Sarepta Therapeutics has recently confirmed that it is planning to acquire Myonexus Therapeutics in a $165 million deal, by exercising a purchase option that was part of a gene therapy partnership commenced by the firms in the previous year.

The transaction is aimed at broadening the pipeline of Sarepta with the five Myonexus candidates. Supposedly, these five candidates all use the same gene therapy platform that was licensed from Nationwide Children’s Hospital, designed for delivering treatment to skeletal and cardiac muscle robustly and systematically, without crossing the blood-brain barrier promiscuously.

According to Sarepta, all the five gene therapy candidates have been developed for offering the first-ever corrective therapy for five distinctive Limb-girdle muscular dystrophy (LGMD) forms, which are LGMD2B, LGMD2C, LGMD2D, LGMD2E, and LGMD2L.

The firm informed that three of the five programs are presently in clinical stages. MYO-101 from Myonexus, designed for LGMD2E, is the furthest in development and is aimed at restoring the dystrophin-related protein complex by transferring a gene which codes for and restores beta-sarcoglycan protein.

Myonexus, in November 2018, had unveiled the launch of a first-in-human, Phase I/IIa trial for MYO-101. It was a placebo-controlled study designed for evaluating a single infusion of MYO-101 intravenously among children aged between 4 and 15 years and having LGMD2E, with considerable symptoms of the disease.  

Apparently, the study was designed to assess up to two levels of dosage of the gene therapy candidate in two cohorts among nine patients, with their baseline measurements established on the basis of a recruitment study.
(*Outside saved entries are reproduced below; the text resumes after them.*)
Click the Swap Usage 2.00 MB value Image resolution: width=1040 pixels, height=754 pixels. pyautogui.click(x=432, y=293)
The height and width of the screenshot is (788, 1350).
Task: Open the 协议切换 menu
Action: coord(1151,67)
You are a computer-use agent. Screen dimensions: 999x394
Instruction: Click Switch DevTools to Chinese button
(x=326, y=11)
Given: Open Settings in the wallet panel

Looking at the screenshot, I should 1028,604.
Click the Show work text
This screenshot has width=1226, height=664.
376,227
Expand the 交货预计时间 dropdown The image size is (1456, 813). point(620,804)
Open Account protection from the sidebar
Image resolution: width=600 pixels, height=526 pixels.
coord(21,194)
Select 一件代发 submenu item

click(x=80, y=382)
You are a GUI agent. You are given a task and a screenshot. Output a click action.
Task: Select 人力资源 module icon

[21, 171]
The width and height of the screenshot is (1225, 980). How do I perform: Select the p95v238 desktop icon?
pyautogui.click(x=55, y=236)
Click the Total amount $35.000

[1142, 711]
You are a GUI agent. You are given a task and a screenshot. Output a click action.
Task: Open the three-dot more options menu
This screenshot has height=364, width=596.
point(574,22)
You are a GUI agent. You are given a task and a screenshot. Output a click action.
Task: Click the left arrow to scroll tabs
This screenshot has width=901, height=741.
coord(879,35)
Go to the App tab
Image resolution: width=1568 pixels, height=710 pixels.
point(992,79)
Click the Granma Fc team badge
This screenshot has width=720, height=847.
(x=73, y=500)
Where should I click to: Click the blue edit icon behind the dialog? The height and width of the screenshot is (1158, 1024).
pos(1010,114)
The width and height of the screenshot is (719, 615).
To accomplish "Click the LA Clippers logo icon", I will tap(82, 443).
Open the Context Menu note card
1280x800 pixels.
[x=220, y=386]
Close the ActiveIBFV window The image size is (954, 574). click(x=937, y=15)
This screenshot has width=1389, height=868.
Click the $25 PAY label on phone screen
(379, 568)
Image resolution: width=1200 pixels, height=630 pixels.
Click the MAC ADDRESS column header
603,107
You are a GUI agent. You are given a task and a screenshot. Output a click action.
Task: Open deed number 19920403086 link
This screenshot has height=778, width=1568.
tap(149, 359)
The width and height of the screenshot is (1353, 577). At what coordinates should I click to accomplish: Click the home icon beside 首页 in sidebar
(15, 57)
Doug Ingram, president and CEO of Sarepta, said acquiring Myonexus will enable the company to rapidly move and find solutions for LGMD patients, while continuing to develop and validate its gene therapy engine. The five gene therapies for LGMD under development are an ideal fit for the mission of Sarepta, to develop therapies having the potential to rescue patient lives from serious and life-limiting rare genetic disorders, Ingram added.